# Page excerpt
· · ·

We do not have to look very far for evidence of setting concrete.  Page 3 of this standard – the Executive Summary – tells us that:

“The CPH metric has been in use for decades, providing HR professionals and
managers with information to assist them in establishing budgets and also serving as a benchmark for recruiting effectiveness and the efficiency of staffing processes.”

CPH was just one of many ‘HR metrics’ promoted by the work of SHRM’s favourite, number-crunching, benchmarker Jac Fitz-Enz but neither he nor SHRM ever showed any understanding of the crucial distinctions that must be made between efficiency, effectiveness and value (that’s $’s to you and me).

Cost-per-hire is just the average cost of recruiting someone.  It does not tell you whether that person is of sufficient quality to do their job effectively.  Nor does it tell you anything about their subsequent performance.  So to claim that it can serve “as a benchmark for recruiting effectiveness” is actually a lie and to suggest it gauges “efficiency” is also nonsense until the outcome, the performance of the new hires, is established.  You could be hiring idiots at a very low cost and it would still satisfy this standard (sic). In short, this is not a standard at all.

In fairness, the standard acknowledges some of the “Known Limitations” of CPH (6.4) but then blithely carries on without resolving any of the complex issues inherent in the pursuit of value through strategic HR management.  This simplistic approach also ignores, or is unaware of, the paradigm shift required to move HR onto an evidence-based management footing.

· · ·

# Dataset rows
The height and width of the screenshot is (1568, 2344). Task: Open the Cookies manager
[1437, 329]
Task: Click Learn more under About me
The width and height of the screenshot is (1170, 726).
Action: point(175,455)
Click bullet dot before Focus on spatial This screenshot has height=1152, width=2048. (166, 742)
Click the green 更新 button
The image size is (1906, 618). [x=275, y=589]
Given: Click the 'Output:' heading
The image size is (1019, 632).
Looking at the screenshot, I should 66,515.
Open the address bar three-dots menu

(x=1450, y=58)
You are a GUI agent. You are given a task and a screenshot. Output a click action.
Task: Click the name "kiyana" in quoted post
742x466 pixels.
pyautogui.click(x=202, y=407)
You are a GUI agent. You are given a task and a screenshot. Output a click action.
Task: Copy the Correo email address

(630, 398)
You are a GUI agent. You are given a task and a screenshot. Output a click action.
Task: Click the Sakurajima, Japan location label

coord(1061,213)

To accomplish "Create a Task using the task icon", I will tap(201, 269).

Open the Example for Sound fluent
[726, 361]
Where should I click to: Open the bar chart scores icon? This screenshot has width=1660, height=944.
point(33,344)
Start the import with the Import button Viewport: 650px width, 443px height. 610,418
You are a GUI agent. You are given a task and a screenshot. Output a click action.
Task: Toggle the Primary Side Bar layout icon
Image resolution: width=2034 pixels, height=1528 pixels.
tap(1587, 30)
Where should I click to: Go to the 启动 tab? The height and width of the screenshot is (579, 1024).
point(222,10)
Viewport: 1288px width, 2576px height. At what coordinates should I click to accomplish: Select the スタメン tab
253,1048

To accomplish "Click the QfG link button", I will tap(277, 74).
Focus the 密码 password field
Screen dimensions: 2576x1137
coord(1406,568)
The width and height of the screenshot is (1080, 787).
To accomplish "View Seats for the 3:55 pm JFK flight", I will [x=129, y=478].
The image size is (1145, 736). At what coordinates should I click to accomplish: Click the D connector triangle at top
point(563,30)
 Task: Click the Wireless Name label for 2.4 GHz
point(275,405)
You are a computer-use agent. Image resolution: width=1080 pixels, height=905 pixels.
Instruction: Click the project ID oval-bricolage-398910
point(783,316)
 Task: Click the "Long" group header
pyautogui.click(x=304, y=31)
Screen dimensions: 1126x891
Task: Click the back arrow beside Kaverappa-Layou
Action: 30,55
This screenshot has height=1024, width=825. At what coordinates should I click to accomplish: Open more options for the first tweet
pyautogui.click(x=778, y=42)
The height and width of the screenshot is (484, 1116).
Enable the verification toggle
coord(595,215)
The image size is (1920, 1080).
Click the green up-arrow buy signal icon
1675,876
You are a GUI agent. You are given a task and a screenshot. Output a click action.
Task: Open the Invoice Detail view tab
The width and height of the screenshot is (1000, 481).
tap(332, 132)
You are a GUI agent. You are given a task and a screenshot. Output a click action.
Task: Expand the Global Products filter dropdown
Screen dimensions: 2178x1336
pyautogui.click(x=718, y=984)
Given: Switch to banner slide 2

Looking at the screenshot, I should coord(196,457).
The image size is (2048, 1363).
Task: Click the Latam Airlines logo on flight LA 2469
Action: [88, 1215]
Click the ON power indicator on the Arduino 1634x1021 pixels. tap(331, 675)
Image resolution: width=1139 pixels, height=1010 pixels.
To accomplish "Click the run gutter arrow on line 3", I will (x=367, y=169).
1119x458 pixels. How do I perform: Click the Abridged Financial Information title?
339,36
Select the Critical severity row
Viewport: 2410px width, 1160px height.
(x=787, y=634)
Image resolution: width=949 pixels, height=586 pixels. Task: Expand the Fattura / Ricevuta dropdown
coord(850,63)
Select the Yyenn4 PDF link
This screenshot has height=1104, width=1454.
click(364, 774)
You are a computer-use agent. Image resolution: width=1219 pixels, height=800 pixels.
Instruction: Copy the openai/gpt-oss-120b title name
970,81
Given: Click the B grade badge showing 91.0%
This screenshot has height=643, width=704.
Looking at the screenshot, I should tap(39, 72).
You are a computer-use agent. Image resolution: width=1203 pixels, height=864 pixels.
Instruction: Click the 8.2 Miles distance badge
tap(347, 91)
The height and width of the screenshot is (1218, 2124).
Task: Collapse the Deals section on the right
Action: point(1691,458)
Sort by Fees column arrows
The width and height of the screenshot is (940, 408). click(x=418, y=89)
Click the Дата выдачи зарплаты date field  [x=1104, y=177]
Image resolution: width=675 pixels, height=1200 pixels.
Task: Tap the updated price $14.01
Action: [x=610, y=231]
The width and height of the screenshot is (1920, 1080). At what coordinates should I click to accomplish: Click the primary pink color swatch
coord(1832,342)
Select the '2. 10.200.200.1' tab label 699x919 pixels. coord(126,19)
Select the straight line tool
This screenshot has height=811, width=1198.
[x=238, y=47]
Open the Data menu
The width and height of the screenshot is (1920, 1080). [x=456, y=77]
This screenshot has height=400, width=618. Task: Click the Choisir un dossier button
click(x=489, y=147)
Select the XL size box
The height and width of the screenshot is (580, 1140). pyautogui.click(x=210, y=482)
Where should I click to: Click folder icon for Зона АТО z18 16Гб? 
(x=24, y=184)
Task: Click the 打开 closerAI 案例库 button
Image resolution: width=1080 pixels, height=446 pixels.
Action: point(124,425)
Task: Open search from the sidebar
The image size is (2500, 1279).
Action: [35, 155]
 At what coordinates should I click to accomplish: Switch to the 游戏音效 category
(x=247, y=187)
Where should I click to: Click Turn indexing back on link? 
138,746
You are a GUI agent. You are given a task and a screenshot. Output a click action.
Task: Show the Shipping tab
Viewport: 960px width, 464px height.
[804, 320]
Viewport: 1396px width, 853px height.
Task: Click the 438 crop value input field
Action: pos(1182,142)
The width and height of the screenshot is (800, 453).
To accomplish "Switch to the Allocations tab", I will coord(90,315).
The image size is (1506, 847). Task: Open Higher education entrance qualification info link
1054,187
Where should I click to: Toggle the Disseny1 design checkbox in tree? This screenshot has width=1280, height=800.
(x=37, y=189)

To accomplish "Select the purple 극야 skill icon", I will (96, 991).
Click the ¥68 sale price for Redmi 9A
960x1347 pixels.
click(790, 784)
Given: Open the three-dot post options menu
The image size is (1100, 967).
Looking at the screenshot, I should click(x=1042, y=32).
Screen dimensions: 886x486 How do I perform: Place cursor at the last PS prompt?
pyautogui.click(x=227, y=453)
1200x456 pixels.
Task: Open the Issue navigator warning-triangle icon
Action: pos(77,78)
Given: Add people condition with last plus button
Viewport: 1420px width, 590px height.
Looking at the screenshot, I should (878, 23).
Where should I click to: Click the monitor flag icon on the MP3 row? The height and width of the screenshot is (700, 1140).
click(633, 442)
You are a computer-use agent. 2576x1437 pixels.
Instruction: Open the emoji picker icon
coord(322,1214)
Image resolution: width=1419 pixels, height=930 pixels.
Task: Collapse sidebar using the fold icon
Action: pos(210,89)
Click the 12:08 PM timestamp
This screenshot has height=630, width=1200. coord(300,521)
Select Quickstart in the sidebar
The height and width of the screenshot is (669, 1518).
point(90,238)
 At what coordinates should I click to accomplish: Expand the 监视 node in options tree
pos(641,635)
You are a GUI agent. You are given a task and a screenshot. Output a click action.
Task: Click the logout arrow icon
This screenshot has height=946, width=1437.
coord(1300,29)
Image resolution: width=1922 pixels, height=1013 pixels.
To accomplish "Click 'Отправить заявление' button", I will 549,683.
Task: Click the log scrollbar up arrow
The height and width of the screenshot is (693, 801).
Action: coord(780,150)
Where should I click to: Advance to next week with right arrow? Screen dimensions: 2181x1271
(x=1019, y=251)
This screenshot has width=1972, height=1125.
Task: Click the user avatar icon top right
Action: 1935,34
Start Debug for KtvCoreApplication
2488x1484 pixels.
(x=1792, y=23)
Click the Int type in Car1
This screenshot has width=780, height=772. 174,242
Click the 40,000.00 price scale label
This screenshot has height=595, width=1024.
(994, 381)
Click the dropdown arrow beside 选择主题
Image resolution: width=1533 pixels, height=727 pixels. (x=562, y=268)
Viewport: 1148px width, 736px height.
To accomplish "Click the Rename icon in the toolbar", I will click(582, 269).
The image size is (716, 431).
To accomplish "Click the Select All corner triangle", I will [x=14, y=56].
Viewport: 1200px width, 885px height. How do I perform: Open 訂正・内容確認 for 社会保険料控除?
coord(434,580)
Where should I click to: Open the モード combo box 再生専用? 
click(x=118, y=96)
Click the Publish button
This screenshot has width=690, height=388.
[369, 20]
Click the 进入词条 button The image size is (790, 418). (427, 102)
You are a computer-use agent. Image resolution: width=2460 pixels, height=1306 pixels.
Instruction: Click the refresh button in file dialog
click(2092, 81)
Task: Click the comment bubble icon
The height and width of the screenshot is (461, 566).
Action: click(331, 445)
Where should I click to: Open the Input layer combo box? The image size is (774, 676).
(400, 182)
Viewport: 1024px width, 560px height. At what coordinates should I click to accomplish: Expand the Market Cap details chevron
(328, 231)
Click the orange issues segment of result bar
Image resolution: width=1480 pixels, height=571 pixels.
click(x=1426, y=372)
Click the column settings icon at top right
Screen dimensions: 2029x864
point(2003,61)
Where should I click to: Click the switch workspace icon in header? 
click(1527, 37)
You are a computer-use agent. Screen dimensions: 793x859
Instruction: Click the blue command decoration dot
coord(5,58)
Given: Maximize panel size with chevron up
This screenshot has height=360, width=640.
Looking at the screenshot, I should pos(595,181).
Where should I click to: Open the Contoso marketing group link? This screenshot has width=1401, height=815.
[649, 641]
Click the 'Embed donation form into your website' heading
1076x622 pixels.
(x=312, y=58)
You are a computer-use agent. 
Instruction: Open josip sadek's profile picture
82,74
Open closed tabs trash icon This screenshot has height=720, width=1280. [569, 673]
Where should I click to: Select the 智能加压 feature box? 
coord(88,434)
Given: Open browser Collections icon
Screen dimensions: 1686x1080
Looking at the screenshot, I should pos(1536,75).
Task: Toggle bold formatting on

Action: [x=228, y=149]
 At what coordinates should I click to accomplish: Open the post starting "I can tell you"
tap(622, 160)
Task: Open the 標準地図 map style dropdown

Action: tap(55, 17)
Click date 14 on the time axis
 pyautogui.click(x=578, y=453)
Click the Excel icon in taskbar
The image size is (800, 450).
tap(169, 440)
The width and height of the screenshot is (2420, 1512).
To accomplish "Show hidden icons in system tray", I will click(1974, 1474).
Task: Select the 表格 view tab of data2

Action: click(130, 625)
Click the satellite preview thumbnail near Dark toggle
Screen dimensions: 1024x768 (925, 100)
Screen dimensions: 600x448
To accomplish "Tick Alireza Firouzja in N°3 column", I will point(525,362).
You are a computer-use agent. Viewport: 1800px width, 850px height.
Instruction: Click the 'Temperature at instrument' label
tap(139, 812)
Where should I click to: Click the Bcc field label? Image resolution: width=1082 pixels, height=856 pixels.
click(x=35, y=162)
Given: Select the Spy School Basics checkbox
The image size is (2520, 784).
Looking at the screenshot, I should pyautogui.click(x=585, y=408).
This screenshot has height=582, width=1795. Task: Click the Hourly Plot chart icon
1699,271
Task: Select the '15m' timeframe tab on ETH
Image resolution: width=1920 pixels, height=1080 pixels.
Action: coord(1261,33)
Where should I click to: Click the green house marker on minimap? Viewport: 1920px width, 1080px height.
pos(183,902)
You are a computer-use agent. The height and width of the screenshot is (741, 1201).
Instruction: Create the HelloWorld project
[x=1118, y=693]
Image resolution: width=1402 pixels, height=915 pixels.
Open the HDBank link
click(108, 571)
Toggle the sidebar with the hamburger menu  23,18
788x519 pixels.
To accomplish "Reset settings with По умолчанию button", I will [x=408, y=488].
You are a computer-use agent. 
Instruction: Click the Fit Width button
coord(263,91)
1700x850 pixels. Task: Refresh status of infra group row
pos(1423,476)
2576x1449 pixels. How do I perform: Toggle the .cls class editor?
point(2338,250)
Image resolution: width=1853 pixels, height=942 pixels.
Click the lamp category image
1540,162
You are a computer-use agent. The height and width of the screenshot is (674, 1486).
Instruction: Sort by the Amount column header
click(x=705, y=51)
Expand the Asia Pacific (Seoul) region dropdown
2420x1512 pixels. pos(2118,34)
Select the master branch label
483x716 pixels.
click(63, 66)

· · ·

# Tasks and exercises
[1] Decide whether each statement agrees with the excerpt on cost-per-hire, answering yes or no and quoting the words that settle it: (a) Cost-per-hire shows how a new hire performs afterward. (b) The Executive Summary appears on page 3 of the standard. (c) The standard admits some limitations of CPH.
[2] Reproduce the listing from its first line to the line with "The image size is (1906, 618). [x=275, y=589]", both included.
The excerpt on cost-per-hire and the listing have no connection to each other.

# Task results
[1]
(a) No: "Nor does it tell you anything about their subsequent performance."
(b) Yes: "Page 3 of this standard – the Executive Summary"
(c) Yes: "the standard acknowledges some of the “Known Limitations” of CPH (6.4)"

[2]
The height and width of the screenshot is (1568, 2344). Task: Open the Cookies manager
[1437, 329]
Task: Click Learn more under About me
The width and height of the screenshot is (1170, 726).
Action: point(175,455)
Click bullet dot before Focus on spatial This screenshot has height=1152, width=2048. (166, 742)
Click the green 更新 button
The image size is (1906, 618). [x=275, y=589]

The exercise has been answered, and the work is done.